[ workshop page | workshop FAQchallenge page | challenge FAQlearning object FAQ ]

Performance Prediction Challenge FAQ

*** March 1st, 2006: the challenge is over!  ***

What is the goal of the challenge?
The goal is to provide the best possible predictive models for the five tasks of the challenge AND predict how these models will perform on test data.

Is there a prize?

Yes: A cash award and a certificate will be conferred to the winner during the award banquet of WCCI 2006 (see the workshop page.) A special prize will be attributed for the best "bonus entry", if it is not the winning entry. In addition, deserving challenge participants who need financial support to attend the workshop may send request to modelselect@clopinet.com.

What is the schedule of the challenge?
The challenge started September 30th, 2005 and ends in March 1st, 2006. See the exact schedule for the intermediate milestones and the submission of papers, and the workshop.
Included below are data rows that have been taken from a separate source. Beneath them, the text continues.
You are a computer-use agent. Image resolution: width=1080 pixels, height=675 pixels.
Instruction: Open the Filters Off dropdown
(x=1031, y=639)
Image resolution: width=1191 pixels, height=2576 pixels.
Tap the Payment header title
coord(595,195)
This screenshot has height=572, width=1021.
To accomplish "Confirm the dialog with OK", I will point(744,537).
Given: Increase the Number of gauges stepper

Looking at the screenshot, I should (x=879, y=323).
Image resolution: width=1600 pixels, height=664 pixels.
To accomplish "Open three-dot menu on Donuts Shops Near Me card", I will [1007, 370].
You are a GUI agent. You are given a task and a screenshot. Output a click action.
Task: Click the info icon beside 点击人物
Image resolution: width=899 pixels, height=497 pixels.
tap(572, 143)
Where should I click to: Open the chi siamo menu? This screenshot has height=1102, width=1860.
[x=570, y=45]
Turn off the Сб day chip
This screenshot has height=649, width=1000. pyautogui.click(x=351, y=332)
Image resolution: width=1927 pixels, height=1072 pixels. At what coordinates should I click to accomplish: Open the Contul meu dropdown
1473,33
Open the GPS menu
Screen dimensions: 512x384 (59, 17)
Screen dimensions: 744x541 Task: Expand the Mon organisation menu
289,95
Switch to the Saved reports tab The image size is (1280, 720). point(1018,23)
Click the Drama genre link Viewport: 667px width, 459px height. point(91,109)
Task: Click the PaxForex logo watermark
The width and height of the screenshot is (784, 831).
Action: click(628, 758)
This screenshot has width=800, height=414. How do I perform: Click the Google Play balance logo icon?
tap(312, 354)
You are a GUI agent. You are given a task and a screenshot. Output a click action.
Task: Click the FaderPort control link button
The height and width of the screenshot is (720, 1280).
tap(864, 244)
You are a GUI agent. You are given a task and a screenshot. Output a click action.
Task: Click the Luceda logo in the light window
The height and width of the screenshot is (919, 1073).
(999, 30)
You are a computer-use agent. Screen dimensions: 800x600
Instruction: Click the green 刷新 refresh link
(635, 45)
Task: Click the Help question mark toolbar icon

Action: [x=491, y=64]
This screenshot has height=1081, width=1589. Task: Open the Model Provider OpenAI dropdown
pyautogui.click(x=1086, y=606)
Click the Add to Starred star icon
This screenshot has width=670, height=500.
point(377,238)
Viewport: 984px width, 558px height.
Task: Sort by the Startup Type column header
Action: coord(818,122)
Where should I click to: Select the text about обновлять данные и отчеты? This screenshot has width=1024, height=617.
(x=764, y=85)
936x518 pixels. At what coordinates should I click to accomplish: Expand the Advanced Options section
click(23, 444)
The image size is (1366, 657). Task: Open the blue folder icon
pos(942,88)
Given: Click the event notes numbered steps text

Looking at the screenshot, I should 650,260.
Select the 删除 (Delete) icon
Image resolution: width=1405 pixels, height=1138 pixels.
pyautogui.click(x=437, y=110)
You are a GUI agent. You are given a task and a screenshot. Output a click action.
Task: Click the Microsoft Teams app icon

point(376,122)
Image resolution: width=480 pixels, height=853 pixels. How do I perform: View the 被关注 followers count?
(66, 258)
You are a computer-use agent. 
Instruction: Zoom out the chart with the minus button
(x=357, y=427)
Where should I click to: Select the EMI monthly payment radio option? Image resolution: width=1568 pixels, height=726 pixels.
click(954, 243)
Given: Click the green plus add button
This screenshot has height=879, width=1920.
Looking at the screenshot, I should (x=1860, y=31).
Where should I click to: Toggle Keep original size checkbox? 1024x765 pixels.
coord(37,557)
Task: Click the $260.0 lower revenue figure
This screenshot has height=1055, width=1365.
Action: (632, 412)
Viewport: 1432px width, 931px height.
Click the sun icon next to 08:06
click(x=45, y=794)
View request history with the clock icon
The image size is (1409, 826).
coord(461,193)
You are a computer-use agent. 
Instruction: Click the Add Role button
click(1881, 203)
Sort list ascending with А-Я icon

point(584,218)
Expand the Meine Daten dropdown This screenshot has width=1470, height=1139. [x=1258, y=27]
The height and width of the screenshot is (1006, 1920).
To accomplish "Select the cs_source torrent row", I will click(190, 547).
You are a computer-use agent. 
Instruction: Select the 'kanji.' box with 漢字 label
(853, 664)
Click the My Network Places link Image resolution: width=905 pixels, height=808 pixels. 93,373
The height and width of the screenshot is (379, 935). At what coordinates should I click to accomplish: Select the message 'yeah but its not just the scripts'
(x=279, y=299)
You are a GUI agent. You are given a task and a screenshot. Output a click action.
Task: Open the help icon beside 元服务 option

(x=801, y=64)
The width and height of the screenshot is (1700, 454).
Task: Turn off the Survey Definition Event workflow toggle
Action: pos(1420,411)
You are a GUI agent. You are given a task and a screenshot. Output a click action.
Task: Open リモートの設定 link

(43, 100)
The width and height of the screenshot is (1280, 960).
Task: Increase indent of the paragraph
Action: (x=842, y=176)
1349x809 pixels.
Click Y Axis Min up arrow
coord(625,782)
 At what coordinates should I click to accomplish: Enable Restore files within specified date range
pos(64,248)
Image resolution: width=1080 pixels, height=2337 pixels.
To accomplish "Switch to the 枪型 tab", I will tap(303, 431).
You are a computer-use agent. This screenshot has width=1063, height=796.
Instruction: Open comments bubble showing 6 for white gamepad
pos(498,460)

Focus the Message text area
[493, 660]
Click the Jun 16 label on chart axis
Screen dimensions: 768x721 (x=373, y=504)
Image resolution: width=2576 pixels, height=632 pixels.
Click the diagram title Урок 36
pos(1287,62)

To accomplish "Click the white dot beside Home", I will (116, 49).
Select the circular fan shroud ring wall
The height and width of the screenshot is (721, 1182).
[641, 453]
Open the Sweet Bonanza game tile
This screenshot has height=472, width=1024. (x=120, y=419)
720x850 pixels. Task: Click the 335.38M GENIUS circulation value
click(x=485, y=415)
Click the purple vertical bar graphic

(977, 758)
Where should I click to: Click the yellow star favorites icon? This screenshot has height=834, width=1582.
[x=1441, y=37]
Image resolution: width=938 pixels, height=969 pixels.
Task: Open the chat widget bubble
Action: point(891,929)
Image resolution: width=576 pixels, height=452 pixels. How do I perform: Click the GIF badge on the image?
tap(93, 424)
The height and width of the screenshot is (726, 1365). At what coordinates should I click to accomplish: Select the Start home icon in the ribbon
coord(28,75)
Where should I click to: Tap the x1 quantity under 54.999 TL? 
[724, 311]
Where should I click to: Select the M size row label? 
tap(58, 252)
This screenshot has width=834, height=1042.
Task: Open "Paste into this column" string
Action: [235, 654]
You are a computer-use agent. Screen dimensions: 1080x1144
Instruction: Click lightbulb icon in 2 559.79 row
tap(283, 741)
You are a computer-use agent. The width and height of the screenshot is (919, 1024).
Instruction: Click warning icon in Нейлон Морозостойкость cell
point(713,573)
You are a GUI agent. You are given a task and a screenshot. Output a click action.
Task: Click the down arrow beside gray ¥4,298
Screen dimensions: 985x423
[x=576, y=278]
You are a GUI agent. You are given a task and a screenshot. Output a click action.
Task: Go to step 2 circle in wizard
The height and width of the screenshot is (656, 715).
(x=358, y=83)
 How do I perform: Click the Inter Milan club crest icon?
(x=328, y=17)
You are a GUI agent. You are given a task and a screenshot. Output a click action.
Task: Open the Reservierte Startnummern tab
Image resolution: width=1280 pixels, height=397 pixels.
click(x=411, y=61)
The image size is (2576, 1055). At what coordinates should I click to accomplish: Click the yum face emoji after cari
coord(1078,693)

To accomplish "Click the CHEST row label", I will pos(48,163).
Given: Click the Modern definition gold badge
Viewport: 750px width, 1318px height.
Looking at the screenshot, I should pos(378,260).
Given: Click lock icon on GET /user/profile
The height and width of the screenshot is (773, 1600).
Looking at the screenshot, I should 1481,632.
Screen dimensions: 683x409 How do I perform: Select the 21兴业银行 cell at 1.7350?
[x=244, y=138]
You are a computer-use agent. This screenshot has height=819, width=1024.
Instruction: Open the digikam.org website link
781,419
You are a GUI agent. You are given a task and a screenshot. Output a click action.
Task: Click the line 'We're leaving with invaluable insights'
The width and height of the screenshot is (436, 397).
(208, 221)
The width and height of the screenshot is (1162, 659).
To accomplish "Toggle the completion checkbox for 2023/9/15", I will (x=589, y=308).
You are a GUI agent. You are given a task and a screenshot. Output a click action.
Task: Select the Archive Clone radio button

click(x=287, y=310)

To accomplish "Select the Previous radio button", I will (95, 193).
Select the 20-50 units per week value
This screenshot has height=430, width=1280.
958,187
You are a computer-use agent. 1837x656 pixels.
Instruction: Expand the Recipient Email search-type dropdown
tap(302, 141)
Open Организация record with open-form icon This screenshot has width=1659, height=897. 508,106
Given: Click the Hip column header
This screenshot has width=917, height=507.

How do I participate in the challenge?
Participation to the challenge is free and open to everyone. The datasets may be downloaded from the table below. The results can be submitted on-line. It is possible to submit on-line results on the validation set during the development period and get immediate performance feed-back. Any time before the end of the challenge, the competitors can return predictions on the final test test. But, the performances on the test set will not be revealed until the challenge is over.

What are the datasets?
Five 2-class classification problems:
Data set name
Size (MB) Data matrix type Num. ex. (tr/val/te) Num. feat.
ADA 0.6 Non sparse 4147 / 415 / 41471 48
GINA 19.4 Non sparse 3153 / 315 / 31532 970
HIVA 7.6 Non sparse 3845 / 384 / 38449 1617
NOVA 2.3 Sparse binary 1754 / 175 / 17537 16969
SYLVA 15.6 Non sparse 13086 / 1308 / 130858 216
Each dataset is split into a training set, a validation set (or development test set), and a final test set. All datasets (but only the training labels) are available since the start of the challenge.  One month before the end of the challenge, the development period will end and the target values of the validation set will be revealed. VALIDATION LABELS: HERE THEY ARE!
The data are also available from the website of the challenge.

What is the data format?
All the data sets are in the same format and include 5 files in text format:
dataname.param: Parameters and statistics about the data
dataname_train.data: Training set (a sparse or a regular matrix, patterns in lines, features in columns).
dataname_valid.data: Development test set or "validation set".
dataname_test.data: Test set.
dataname_train.labels: Labels (truth values of the classes) for training examples.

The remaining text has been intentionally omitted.